Inoltre, il giorno in cui la dottoressa mi ha fatto il certificato di aborto le ho comunicato che ero convinta al 100% di volerlo fare. Mi ha comunque fatto l’ecografia, mi ha chiesto se me la sentivo di vederla, io ho risposto di sì, ma ha messo subito il suono del battito del feto senza chiedermi se volevo, mi ha detto che era ancora vivo, che dovevo pensarci bene, perché la situazione era grave ma che come mi aveva detto il giorno della prima ecografia c’erano stati dei casi in cui era andata bene, che alcuni bambini erano nati, anche se non c’era un follow up dopo il parto e quindi in quel momento erano nati sani ma non si poteva dire con certezza che non avessero sviluppato malformazioni dopo. Che dovevo pensarci bene, perché me ne sarei potuta pentire, avrei potuto sentirmi in colpa dopo.

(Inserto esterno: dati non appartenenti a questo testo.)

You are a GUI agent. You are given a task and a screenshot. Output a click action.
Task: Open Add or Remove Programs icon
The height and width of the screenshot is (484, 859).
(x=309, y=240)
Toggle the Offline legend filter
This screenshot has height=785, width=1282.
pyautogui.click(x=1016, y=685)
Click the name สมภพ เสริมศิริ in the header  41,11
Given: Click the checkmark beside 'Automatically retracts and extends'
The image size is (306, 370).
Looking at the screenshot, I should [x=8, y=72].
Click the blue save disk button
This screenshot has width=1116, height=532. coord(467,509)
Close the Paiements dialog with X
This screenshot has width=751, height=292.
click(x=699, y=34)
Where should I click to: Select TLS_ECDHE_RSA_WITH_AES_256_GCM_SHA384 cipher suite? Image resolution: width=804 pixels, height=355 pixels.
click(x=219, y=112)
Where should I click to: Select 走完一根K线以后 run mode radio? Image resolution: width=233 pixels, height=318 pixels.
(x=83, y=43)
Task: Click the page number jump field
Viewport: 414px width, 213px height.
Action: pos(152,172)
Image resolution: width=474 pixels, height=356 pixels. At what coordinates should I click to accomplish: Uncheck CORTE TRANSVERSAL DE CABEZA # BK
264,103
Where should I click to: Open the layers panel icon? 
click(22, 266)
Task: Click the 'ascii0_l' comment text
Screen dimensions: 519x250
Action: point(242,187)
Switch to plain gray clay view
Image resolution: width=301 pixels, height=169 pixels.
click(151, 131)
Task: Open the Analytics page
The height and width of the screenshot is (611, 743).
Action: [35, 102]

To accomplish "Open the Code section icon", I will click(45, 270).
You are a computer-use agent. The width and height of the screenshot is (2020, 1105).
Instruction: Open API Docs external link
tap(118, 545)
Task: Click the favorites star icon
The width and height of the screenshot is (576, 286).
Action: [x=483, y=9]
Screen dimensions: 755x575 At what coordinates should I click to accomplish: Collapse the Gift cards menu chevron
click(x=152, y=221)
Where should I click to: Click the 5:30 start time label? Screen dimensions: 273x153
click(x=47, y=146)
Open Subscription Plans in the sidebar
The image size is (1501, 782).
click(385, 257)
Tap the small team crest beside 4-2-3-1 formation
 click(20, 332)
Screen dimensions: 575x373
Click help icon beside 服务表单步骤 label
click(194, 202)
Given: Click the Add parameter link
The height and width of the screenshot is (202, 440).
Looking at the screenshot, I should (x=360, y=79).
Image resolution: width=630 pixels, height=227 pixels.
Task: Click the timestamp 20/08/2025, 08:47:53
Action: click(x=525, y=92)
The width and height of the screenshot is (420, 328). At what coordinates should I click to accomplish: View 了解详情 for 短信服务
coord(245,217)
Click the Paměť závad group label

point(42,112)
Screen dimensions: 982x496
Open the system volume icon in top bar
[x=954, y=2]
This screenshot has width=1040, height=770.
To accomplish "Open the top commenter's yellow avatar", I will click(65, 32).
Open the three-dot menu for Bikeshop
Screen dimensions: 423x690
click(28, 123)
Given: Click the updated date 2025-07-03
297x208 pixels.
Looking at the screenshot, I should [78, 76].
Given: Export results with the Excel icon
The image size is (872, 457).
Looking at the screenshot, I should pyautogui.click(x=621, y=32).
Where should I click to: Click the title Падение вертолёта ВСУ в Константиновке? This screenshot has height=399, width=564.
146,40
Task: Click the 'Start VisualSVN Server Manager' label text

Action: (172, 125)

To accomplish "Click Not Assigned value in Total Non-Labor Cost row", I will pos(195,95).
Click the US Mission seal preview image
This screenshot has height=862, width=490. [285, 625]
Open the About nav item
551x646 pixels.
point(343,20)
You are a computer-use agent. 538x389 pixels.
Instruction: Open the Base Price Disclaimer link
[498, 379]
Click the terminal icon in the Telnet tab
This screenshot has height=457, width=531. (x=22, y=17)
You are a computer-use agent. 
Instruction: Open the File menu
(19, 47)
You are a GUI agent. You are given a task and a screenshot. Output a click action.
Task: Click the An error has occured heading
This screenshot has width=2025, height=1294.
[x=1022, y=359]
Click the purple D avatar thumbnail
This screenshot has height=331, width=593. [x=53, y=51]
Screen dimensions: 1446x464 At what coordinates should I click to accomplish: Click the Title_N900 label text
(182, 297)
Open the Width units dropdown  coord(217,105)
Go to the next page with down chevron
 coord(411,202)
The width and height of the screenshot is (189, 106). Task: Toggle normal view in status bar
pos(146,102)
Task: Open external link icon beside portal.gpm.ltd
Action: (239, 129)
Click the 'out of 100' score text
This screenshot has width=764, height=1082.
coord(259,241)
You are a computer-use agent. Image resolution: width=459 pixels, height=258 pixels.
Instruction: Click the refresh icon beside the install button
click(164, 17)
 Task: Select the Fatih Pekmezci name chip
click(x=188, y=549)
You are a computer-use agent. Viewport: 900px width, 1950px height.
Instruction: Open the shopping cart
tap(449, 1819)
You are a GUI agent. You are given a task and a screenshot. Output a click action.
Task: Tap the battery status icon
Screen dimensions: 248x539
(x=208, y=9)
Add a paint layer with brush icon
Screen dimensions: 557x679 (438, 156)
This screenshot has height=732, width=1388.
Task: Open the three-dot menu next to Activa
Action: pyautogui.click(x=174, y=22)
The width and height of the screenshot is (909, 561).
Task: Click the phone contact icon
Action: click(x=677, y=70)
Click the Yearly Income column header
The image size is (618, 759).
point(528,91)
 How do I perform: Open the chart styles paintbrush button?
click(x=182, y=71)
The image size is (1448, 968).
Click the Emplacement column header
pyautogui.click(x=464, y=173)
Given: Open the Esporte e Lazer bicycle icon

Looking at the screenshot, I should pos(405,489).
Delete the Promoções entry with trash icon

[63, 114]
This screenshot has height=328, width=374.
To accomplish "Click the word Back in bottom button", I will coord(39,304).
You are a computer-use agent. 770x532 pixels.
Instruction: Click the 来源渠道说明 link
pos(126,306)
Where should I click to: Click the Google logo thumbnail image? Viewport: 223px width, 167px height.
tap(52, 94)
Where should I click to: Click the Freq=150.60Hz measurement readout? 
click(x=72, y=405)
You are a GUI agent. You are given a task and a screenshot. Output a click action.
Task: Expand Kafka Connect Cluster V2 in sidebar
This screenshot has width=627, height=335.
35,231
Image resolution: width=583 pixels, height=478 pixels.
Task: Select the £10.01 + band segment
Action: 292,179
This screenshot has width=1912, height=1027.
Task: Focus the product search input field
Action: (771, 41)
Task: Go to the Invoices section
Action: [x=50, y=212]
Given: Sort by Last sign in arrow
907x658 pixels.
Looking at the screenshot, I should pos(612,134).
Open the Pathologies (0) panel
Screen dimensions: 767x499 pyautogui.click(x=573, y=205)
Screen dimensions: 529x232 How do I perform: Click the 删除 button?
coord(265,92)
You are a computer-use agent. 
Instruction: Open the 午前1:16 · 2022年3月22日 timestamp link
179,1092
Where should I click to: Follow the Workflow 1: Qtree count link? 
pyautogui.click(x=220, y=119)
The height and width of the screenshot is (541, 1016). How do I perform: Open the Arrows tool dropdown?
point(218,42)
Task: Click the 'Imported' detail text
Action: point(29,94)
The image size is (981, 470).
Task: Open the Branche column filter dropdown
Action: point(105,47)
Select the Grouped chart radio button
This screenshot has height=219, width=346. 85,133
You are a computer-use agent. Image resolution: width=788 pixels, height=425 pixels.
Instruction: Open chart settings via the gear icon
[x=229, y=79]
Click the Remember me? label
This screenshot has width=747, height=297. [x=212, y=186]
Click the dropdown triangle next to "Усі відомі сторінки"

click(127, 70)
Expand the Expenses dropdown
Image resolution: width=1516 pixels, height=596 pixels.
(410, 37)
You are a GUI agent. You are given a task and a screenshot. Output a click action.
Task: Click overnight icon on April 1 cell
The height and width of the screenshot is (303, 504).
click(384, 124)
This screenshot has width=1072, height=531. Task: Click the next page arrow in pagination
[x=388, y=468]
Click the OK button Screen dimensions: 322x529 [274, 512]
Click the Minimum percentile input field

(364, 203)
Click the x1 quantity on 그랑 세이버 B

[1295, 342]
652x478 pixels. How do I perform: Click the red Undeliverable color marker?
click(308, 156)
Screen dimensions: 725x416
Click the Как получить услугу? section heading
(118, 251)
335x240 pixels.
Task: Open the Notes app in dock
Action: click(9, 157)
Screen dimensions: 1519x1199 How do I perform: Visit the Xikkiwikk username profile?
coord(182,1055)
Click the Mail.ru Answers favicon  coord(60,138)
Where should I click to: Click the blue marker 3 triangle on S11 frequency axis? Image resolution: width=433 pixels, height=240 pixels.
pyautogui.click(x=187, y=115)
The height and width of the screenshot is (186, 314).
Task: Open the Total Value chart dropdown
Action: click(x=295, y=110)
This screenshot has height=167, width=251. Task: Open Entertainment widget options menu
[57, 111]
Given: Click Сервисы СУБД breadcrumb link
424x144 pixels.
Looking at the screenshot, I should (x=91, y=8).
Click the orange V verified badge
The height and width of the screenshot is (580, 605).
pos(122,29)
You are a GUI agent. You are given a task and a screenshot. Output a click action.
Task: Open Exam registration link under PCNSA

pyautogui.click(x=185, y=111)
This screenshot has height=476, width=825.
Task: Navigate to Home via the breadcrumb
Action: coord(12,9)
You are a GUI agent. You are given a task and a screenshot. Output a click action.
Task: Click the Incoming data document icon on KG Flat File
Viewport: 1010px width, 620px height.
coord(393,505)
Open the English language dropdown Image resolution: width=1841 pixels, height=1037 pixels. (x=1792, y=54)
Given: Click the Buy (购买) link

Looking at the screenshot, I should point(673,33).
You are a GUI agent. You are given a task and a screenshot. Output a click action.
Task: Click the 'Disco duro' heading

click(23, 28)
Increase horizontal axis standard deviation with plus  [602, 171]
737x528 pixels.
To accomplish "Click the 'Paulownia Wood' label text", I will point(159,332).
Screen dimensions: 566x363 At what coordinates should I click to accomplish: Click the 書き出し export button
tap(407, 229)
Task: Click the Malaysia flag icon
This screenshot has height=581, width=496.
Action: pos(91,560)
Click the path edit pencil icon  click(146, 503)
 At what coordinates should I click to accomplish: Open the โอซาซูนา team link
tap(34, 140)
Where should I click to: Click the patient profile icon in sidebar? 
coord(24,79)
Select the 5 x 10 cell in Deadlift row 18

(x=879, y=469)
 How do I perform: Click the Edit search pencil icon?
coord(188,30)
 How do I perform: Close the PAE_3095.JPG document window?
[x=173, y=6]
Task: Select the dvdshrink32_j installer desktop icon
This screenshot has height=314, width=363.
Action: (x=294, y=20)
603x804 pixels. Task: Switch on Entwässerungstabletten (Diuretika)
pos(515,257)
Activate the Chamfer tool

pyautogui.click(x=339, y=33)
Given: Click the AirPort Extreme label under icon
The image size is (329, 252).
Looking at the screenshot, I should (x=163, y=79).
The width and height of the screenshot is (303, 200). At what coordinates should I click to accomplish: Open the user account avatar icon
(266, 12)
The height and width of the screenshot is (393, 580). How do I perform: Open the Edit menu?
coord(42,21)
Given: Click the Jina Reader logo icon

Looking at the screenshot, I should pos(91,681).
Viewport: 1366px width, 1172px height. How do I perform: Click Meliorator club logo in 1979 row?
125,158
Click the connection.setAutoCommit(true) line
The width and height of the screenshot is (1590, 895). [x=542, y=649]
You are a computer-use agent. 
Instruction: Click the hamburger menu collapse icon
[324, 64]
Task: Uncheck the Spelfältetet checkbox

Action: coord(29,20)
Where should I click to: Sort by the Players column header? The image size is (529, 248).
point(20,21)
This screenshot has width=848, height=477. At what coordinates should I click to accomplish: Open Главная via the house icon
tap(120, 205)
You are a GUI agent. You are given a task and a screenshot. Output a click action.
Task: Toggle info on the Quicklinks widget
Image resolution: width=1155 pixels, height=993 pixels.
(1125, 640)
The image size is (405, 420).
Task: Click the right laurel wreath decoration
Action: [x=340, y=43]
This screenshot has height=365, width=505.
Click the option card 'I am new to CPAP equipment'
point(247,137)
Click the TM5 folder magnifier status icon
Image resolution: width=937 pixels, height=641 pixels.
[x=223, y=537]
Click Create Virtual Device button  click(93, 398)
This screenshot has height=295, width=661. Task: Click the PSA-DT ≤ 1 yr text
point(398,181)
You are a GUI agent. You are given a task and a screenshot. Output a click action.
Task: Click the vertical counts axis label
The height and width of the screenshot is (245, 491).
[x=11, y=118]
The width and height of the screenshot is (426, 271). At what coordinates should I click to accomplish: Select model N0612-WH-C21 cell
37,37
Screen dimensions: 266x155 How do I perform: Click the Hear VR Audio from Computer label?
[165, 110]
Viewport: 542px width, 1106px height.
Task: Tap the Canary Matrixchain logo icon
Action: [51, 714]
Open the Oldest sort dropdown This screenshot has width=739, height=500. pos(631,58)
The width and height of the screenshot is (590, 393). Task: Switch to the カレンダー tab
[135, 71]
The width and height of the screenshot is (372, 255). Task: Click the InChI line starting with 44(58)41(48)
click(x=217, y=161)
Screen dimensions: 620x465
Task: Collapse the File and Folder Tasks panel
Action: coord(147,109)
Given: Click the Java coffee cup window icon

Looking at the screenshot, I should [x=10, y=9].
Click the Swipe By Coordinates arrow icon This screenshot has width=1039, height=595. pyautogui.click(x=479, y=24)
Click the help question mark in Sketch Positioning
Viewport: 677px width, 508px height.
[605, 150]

Io le ho detto varie volte che ero convinta di voler abortire. Lei mi ripeteva «Io devo dirti queste cose, c’è anche la possibilità di dare il bimbo in adozione». Io ripetevo che ero sicura della mia scelta. Avrei preferito se, questo discorso che mi ha voluto fare, che mi è sembrato durare a lungo e che io non sentivo fosse necessario, perché ero andata lì convinta della mia scelta solamente per ottenere il certificato, avrebbe potuto farlo, se proprio per lei necessario, una volta rivestita e seduta e non mentre ero nuda, sdraiata con le gambe aperte ed il liquido sulla pancia, e con l’ecografia del feto davanti. 


Il giorno dell’aborto, nonostante il mio intervento fosse previsto per la mattina presto e mi avessero già inserito 2 capsule in vagina per dilatare l’utero, ho aspettato in un letto, digiuna e senza bere dalla sera prima, tutto il giorno. Non mi operavano e non c’era nessuno con me a spiegarmi niente. Se provavo a chiamare qualcuno mi dicevano che avevano avuto degli imprevisti, delle urgenze, e se ne andavano di fretta, senza spiegarmi altro. Mi hanno operato a fine giornata. Quando sono arrivata in sala operatoria ed ho chiesto al chirurgo se fosse un intervento difficile, mi ha risposto: «tesoro, no, il difficile è arrivare qui». Effettivamente, mi è sembrato di aver affrontato un’odissea per riuscire ad arrivare a quel momento.

 

Un aborto può rappresentare un sollievo per alcune donne, per altre essere una scelta dolorosa e traumatica. In ogni caso, il personale medico e le strutture sanitarie devono accompagnarci in questo processo e devono farlo con rispetto, con competenza, con empatia, e con professionalità.